Can you lay out the material below as a JSON list of strings, one string per line, with blank lines left out?

Text and element pointing records
○ ○ ○

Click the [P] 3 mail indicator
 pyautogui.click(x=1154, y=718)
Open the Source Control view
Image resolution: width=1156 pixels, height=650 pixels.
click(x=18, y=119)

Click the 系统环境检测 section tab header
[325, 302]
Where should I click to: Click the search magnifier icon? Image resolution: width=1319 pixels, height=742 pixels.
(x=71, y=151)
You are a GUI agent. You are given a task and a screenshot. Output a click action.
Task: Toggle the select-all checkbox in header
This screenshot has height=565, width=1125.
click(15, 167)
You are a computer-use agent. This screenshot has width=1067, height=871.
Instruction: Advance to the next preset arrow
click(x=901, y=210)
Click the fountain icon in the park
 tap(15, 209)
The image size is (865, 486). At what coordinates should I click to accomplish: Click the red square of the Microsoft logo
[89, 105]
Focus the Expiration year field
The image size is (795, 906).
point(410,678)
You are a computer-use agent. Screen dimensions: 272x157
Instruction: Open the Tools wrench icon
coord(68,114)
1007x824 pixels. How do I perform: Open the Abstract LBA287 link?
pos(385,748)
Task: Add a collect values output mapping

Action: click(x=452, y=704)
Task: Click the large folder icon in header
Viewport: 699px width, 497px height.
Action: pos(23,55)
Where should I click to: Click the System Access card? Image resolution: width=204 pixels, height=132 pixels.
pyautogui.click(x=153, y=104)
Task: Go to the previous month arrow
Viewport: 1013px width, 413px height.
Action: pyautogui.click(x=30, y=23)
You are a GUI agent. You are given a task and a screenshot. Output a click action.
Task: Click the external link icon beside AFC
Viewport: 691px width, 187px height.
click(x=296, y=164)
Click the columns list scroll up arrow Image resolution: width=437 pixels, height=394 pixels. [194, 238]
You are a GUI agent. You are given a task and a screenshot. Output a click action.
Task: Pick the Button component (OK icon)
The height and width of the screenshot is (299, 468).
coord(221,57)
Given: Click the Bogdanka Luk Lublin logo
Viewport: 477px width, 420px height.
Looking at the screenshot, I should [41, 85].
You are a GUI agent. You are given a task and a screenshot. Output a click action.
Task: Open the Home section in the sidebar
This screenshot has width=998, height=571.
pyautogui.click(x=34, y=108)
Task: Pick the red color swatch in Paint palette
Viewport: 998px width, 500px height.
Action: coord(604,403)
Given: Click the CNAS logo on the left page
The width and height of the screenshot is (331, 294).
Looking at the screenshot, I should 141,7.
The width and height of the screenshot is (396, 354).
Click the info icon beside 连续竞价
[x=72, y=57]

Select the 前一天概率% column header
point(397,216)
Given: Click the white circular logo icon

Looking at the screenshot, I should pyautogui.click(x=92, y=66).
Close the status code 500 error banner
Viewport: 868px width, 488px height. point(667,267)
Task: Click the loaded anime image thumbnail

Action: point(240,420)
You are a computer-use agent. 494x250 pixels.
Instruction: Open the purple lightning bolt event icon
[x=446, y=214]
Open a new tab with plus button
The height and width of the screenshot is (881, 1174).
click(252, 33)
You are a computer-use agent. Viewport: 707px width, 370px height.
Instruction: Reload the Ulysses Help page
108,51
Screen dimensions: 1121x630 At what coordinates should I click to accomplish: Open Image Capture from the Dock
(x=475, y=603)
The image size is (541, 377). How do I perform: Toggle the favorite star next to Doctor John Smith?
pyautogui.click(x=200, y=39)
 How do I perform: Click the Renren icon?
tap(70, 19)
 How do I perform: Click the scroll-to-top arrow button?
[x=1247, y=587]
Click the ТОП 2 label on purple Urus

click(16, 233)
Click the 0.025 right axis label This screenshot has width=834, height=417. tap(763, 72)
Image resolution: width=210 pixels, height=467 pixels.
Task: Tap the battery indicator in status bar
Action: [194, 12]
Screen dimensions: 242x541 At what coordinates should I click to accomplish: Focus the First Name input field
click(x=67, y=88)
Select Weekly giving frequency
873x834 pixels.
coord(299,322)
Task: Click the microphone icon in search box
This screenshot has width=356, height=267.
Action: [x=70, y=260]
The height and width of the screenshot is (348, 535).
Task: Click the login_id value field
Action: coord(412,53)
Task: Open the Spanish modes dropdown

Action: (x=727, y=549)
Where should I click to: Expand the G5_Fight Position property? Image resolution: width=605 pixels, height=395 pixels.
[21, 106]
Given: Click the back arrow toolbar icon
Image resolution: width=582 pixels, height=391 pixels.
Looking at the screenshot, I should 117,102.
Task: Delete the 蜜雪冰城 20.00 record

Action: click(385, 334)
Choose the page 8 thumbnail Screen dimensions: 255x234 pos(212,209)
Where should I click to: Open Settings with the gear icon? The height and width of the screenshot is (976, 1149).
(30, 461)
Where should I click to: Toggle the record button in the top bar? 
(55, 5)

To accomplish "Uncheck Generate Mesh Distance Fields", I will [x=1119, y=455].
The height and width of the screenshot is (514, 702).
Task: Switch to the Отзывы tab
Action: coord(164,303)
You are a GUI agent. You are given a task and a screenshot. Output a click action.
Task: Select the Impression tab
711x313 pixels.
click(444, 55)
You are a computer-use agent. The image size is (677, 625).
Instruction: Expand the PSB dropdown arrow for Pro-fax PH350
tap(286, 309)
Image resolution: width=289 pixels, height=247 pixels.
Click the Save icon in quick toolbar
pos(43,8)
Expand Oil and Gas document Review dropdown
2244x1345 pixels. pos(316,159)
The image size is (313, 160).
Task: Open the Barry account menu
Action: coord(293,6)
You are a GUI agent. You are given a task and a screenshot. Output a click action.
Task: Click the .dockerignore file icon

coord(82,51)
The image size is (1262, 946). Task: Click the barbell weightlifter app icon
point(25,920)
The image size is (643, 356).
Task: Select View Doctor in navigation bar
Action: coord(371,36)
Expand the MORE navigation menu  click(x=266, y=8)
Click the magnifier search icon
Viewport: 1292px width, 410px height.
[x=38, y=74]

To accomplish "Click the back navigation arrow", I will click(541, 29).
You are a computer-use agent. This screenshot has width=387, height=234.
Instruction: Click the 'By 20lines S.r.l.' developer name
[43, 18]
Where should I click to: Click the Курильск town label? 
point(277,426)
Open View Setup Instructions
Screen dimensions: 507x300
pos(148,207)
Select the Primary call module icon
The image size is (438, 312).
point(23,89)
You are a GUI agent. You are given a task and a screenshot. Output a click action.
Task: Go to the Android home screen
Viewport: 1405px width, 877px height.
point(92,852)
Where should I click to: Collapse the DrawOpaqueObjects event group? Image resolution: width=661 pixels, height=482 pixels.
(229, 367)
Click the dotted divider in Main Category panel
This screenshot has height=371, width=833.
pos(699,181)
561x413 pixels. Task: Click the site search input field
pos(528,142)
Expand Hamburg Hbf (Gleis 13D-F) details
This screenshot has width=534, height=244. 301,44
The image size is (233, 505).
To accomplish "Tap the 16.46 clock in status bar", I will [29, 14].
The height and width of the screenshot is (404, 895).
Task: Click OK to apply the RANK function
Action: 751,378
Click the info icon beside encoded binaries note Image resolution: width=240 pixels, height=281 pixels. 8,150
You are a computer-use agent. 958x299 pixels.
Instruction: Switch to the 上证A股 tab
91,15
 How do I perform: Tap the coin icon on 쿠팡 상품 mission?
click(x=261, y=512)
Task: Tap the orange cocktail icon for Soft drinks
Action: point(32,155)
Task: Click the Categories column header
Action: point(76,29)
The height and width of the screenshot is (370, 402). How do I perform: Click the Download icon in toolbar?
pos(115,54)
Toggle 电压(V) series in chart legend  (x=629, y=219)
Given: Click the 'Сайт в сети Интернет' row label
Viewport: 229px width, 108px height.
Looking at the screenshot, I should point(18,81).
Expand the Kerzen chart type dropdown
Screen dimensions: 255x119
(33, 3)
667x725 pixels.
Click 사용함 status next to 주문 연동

○ ○ ○

_SOLUTION FOR THIS PROBLEM_:
[
  "Click the [P] 3 mail indicator",
  " pyautogui.click(x=1154, y=718)",
  "Open the Source Control view",
  "Image resolution: width=1156 pixels, height=650 pixels.",
  "click(x=18, y=119)",
  "Click the 系统环境检测 section tab header",
  "[325, 302]",
  "Where should I click to: Click the search magnifier icon? Image resolution: width=1319 pixels, height=742 pixels.",
  "(x=71, y=151)",
  "You are a GUI agent. You are given a task and a screenshot. Output a click action.",
  "Task: Toggle the select-all checkbox in header",
  "This screenshot has height=565, width=1125.",
  "click(15, 167)",
  "You are a computer-use agent. This screenshot has width=1067, height=871.",
  "Instruction: Advance to the next preset arrow",
  "click(x=901, y=210)",
  "Click the fountain icon in the park",
  " tap(15, 209)",
  "The image size is (865, 486). At what coordinates should I click to accomplish: Click the red square of the Microsoft logo",
  "[89, 105]",
  "Focus the Expiration year field",
  "The image size is (795, 906).",
  "point(410,678)",
  "You are a computer-use agent. Screen dimensions: 272x157",
  "Instruction: Open the Tools wrench icon",
  "coord(68,114)",
  "1007x824 pixels. How do I perform: Open the Abstract LBA287 link?",
  "pos(385,748)",
  "Task: Add a collect values output mapping",
  "Action: click(x=452, y=704)",
  "Task: Click the large folder icon in header",
  "Viewport: 699px width, 497px height.",
  "Action: pos(23,55)",
  "Where should I click to: Click the System Access card? Image resolution: width=204 pixels, height=132 pixels.",
  "pyautogui.click(x=153, y=104)",
  "Task: Go to the previous month arrow",
  "Viewport: 1013px width, 413px height.",
  "Action: pyautogui.click(x=30, y=23)",
  "You are a GUI agent. You are given a task and a screenshot. Output a click action.",
  "Task: Click the external link icon beside AFC",
  "Viewport: 691px width, 187px height.",
  "click(x=296, y=164)",
  "Click the columns list scroll up arrow Image resolution: width=437 pixels, height=394 pixels. [194, 238]",
  "You are a GUI agent. You are given a task and a screenshot. Output a click action.",
  "Task: Pick the Button component (OK icon)",
  "The height and width of the screenshot is (299, 468).",
  "coord(221,57)",
  "Given: Click the Bogdanka Luk Lublin logo",
  "Viewport: 477px width, 420px height.",
  "Looking at the screenshot, I should [41, 85].",
  "You are a GUI agent. You are given a task and a screenshot. Output a click action.",
  "Task: Open the Home section in the sidebar",
  "This screenshot has width=998, height=571.",
  "pyautogui.click(x=34, y=108)",
  "Task: Pick the red color swatch in Paint palette",
  "Viewport: 998px width, 500px height.",
  "Action: coord(604,403)",
  "Given: Click the CNAS logo on the left page",
  "The width and height of the screenshot is (331, 294).",
  "Looking at the screenshot, I should 141,7.",
  "The width and height of the screenshot is (396, 354).",
  "Click the info icon beside 连续竞价",
  "[x=72, y=57]",
  "Select the 前一天概率% column header",
  "point(397,216)",
  "Given: Click the white circular logo icon",
  "Looking at the screenshot, I should pyautogui.click(x=92, y=66).",
  "Close the status code 500 error banner",
  "Viewport: 868px width, 488px height. point(667,267)",
  "Task: Click the loaded anime image thumbnail",
  "Action: point(240,420)",
  "You are a computer-use agent. 494x250 pixels.",
  "Instruction: Open the purple lightning bolt event icon",
  "[x=446, y=214]",
  "Open a new tab with plus button",
  "The height and width of the screenshot is (881, 1174).",
  "click(252, 33)",
  "You are a computer-use agent. Viewport: 707px width, 370px height.",
  "Instruction: Reload the Ulysses Help page",
  "108,51",
  "Screen dimensions: 1121x630 At what coordinates should I click to accomplish: Open Image Capture from the Dock",
  "(x=475, y=603)",
  "The image size is (541, 377). How do I perform: Toggle the favorite star next to Doctor John Smith?",
  "pyautogui.click(x=200, y=39)",
  " How do I perform: Click the Renren icon?",
  "tap(70, 19)",
  " How do I perform: Click the scroll-to-top arrow button?",
  "[x=1247, y=587]",
  "Click the ТОП 2 label on purple Urus",
  "click(16, 233)",
  "Click the 0.025 right axis label This screenshot has width=834, height=417. tap(763, 72)",
  "Image resolution: width=210 pixels, height=467 pixels.",
  "Task: Tap the battery indicator in status bar",
  "Action: [194, 12]",
  "Screen dimensions: 242x541 At what coordinates should I click to accomplish: Focus the First Name input field",
  "click(x=67, y=88)",
  "Select Weekly giving frequency",
  "873x834 pixels.",
  "coord(299,322)",
  "Task: Click the microphone icon in search box",
  "This screenshot has width=356, height=267.",
  "Action: [x=70, y=260]",
  "The height and width of the screenshot is (348, 535).",
  "Task: Click the login_id value field",
  "Action: coord(412,53)",
  "Task: Open the Spanish modes dropdown",
  "Action: (x=727, y=549)",
  "Where should I click to: Expand the G5_Fight Position property? Image resolution: width=605 pixels, height=395 pixels.",
  "[21, 106]",
  "Given: Click the back arrow toolbar icon",
  "Image resolution: width=582 pixels, height=391 pixels.",
  "Looking at the screenshot, I should 117,102.",
  "Task: Delete the 蜜雪冰城 20.00 record",
  "Action: click(385, 334)",
  "Choose the page 8 thumbnail Screen dimensions: 255x234 pos(212,209)",
  "Where should I click to: Open Settings with the gear icon? The height and width of the screenshot is (976, 1149).",
  "(30, 461)",
  "Where should I click to: Toggle the record button in the top bar? ",
  "(55, 5)",
  "To accomplish \"Uncheck Generate Mesh Distance Fields\", I will [x=1119, y=455].",
  "The height and width of the screenshot is (514, 702).",
  "Task: Switch to the Отзывы tab",
  "Action: coord(164,303)",
  "You are a GUI agent. You are given a task and a screenshot. Output a click action.",
  "Task: Select the Impression tab",
  "711x313 pixels.",
  "click(444, 55)",
  "You are a computer-use agent. The image size is (677, 625).",
  "Instruction: Expand the PSB dropdown arrow for Pro-fax PH350",
  "tap(286, 309)",
  "Image resolution: width=289 pixels, height=247 pixels.",
  "Click the Save icon in quick toolbar",
  "pos(43,8)",
  "Expand Oil and Gas document Review dropdown",
  "2244x1345 pixels. pos(316,159)",
  "The image size is (313, 160).",
  "Task: Open the Barry account menu",
  "Action: coord(293,6)",
  "You are a GUI agent. You are given a task and a screenshot. Output a click action.",
  "Task: Click the .dockerignore file icon",
  "coord(82,51)",
  "The image size is (1262, 946). Task: Click the barbell weightlifter app icon",
  "point(25,920)",
  "The image size is (643, 356).",
  "Task: Select View Doctor in navigation bar",
  "Action: coord(371,36)",
  "Expand the MORE navigation menu  click(x=266, y=8)",
  "Click the magnifier search icon",
  "Viewport: 1292px width, 410px height.",
  "[x=38, y=74]",
  "To accomplish \"Click the back navigation arrow\", I will click(541, 29).",
  "You are a computer-use agent. This screenshot has width=387, height=234.",
  "Instruction: Click the 'By 20lines S.r.l.' developer name",
  "[43, 18]",
  "Where should I click to: Click the Курильск town label? ",
  "point(277,426)",
  "Open View Setup Instructions",
  "Screen dimensions: 507x300",
  "pos(148,207)",
  "Select the Primary call module icon",
  "The image size is (438, 312).",
  "point(23,89)",
  "You are a GUI agent. You are given a task and a screenshot. Output a click action.",
  "Task: Go to the Android home screen",
  "Viewport: 1405px width, 877px height.",
  "point(92,852)",
  "Where should I click to: Collapse the DrawOpaqueObjects event group? Image resolution: width=661 pixels, height=482 pixels.",
  "(229, 367)",
  "Click the dotted divider in Main Category panel",
  "This screenshot has height=371, width=833.",
  "pos(699,181)",
  "561x413 pixels. Task: Click the site search input field",
  "pos(528,142)",
  "Expand Hamburg Hbf (Gleis 13D-F) details",
  "This screenshot has width=534, height=244. 301,44",
  "The image size is (233, 505).",
  "To accomplish \"Tap the 16.46 clock in status bar\", I will [29, 14].",
  "The height and width of the screenshot is (404, 895).",
  "Task: Click OK to apply the RANK function",
  "Action: 751,378",
  "Click the info icon beside encoded binaries note Image resolution: width=240 pixels, height=281 pixels. 8,150",
  "You are a computer-use agent. 958x299 pixels.",
  "Instruction: Switch to the 上证A股 tab",
  "91,15",
  " How do I perform: Tap the coin icon on 쿠팡 상품 mission?",
  "click(x=261, y=512)",
  "Task: Tap the orange cocktail icon for Soft drinks",
  "Action: point(32,155)",
  "Task: Click the Categories column header",
  "Action: point(76,29)",
  "The height and width of the screenshot is (370, 402). How do I perform: Click the Download icon in toolbar?",
  "pos(115,54)",
  "Toggle 电压(V) series in chart legend  (x=629, y=219)",
  "Given: Click the 'Сайт в сети Интернет' row label",
  "Viewport: 229px width, 108px height.",
  "Looking at the screenshot, I should point(18,81).",
  "Expand the Kerzen chart type dropdown",
  "Screen dimensions: 255x119",
  "(33, 3)",
  "667x725 pixels.",
  "Click 사용함 status next to 주문 연동"
]